Чтобы загладить вину, мне пришлось опрокинуть еще стаканчик. После третьего у меня стали гореть уши, и мы выпили на брудершафт. А после четвертого вернулись к повестке дня.

— Так, дружище, теперь я займусь этим мужиком, — заявил нотариус и крикнул, высунувшись в окно — Господин Бенкоци, будьте любезны, позовите сюда Марту Цилу Петуха. Да передайте, чтобы шел тотчас, а не то я пошлю за ним жандарма.

— Не дури, братец, — перепугался я, — не нужно причинять старику неприятностей, он ни в чем передо мною не виноват, в конце концов, земля-то его по праву.

— Не вмешивайся, братец, — отмахнулся нотариус, — тебе вообще лучше уйти, пока я буду вести переговоры. Если ты не против, посиди пока в беседке, оттуда все слышно. Фидель, будь любезен, проводи.

В беседке трудился стройный юноша с маленькими черными усиками и пышными черными волосами. Перед ним стоял столик на козлах, на столике лежала регистрационная книга, на книге — шикарная охотничья шляпа — в качестве пресс-папье. Приняв во внимание все это, а также бриджи, нетрудно было угадать, что черноволосый молодой господин — не кто иной, как помощник нотариуса. Я непроизвольно взглянул на его конечности — к счастью, проклятие Андраша Тота Богомольца не возымело силы. Руки и ноги молодого господина были на месте.

— Благослови вас бог! — приветствовал его поп. — Чем занимаемся, юный Бенкоци?

Молодой человек вскочил, в смятении захлопывая книгу.

— Документацию проверяю, ваше преподобие. — Он поспешно стряхнул пыль со скамейки одним из документов. — Извольте садиться. Разрешите представиться: Элемер Бенкоци, помощник нотариуса, гусарский лейтенант в отставке.

Мы пожали друг другу руки и сели; завязалась беседа, но какая-то натянутая.
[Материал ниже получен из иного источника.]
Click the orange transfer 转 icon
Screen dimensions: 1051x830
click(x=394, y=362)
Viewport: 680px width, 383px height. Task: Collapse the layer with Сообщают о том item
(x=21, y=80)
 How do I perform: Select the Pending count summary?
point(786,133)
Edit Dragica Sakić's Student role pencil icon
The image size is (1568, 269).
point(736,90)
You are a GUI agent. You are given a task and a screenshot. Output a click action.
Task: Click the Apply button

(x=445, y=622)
Поп был довольно холоден, помощник нотариуса — угрюм, кроме того, он не снимал левой руки с регистрационной книги, словно оберегая от всякого встречного и поперечного деликатнейшие государственные тайны. Вскоре он и вовсе откланялся, зажав вместилище государственных тайн под мышкой. Стоило ему уйти, как взгляд попа смягчился.
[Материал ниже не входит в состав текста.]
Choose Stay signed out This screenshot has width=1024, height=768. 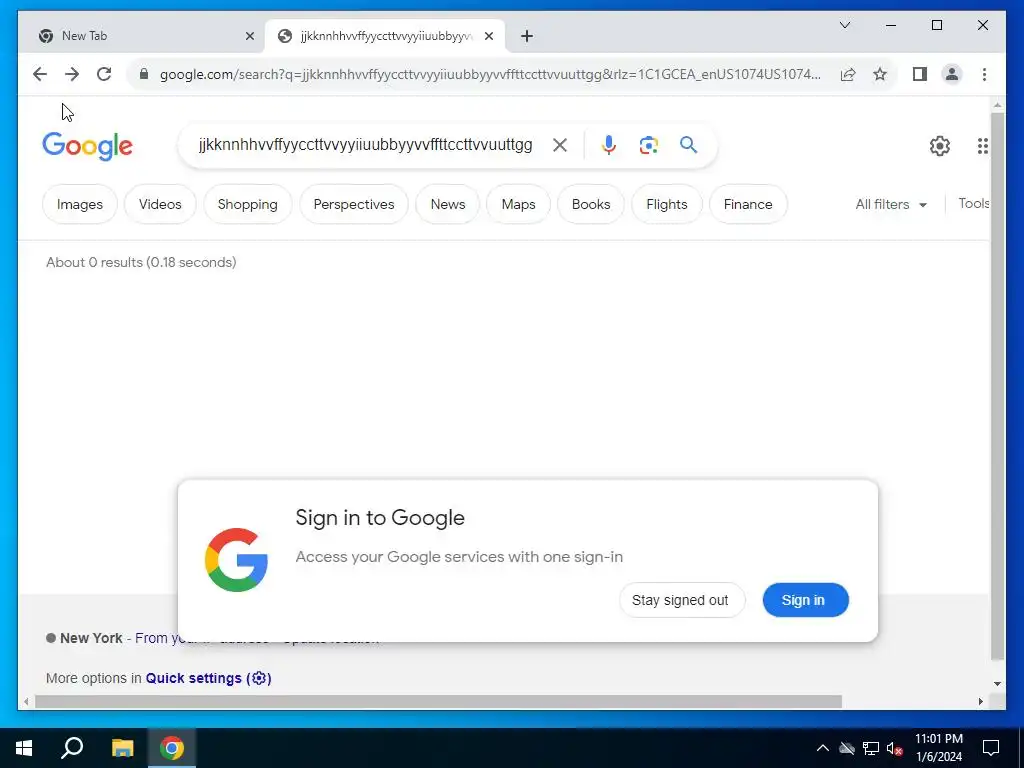680,600
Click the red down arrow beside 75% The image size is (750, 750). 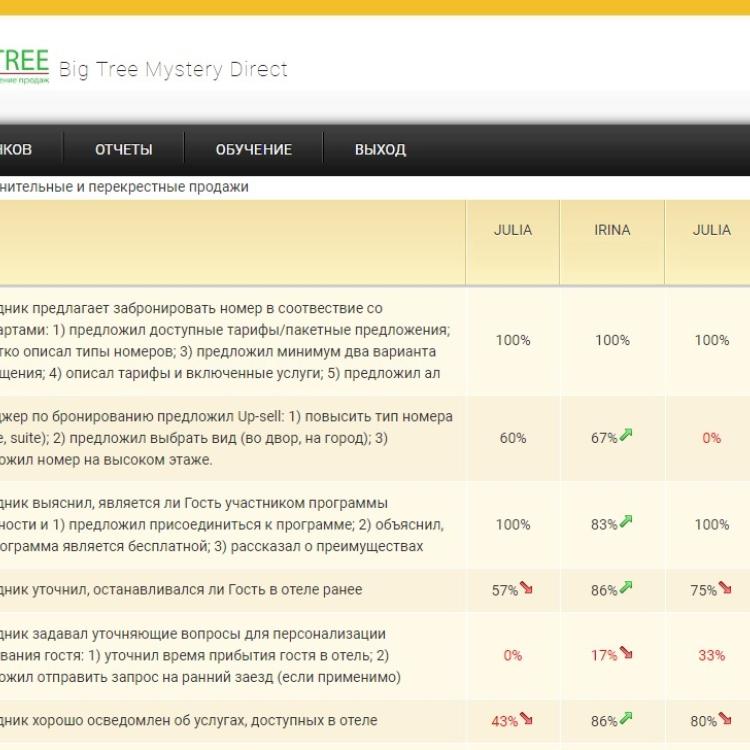point(725,588)
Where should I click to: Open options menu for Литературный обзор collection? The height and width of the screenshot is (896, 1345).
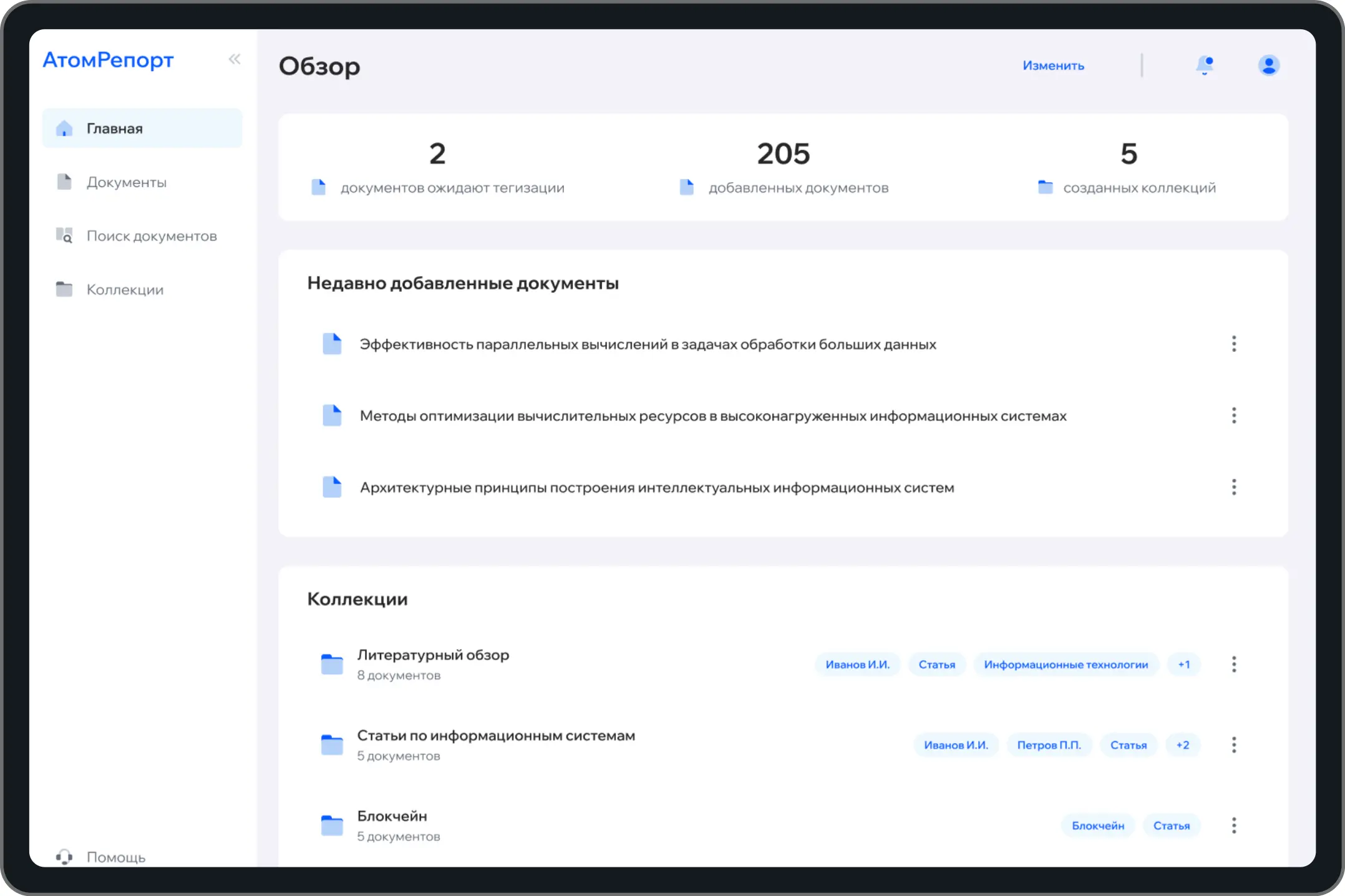[x=1233, y=664]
— Совсем неплохой парень этот малыш Бенкоци, но дуралей ужасный. Вообразил себя поэтом и теперь без конца чего-то сочиняет, то новеллу сочинит, то драму — и все это вместо того, чтобы сдавать право. Пари держу, он и сейчас прятал в книге какую-нибудь рукопись. Только прошу тебя, не говори нотариусу, он и так зол на мальчишку за дурость, тем более они в каком-то родстве.
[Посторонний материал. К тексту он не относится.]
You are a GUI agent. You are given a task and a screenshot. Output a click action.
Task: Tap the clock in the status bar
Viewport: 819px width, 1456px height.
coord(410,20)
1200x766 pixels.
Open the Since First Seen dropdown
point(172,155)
— Не беспокойся, я не болтун, — успокоил я попа, сказав чистую правду. (Именно поэтому с романом мне будет нелегко.)

Подул ветер и извлек из-под скамейки листок бумаги. Я нагнулся — с виду листок напоминал один из документов. Лиловые чернила, красивый почерк. Начиналось так: «Поверь, мой ангел, я подобен безумцу, проклятому богом; в гордом одиночестве скитаюсь я среди людей, словно в джунглях, с тех пор как погас для меня луч путеводной звезды. Одно лишь служит мне утешением — не в один день возвели пирамиду Хеопса…»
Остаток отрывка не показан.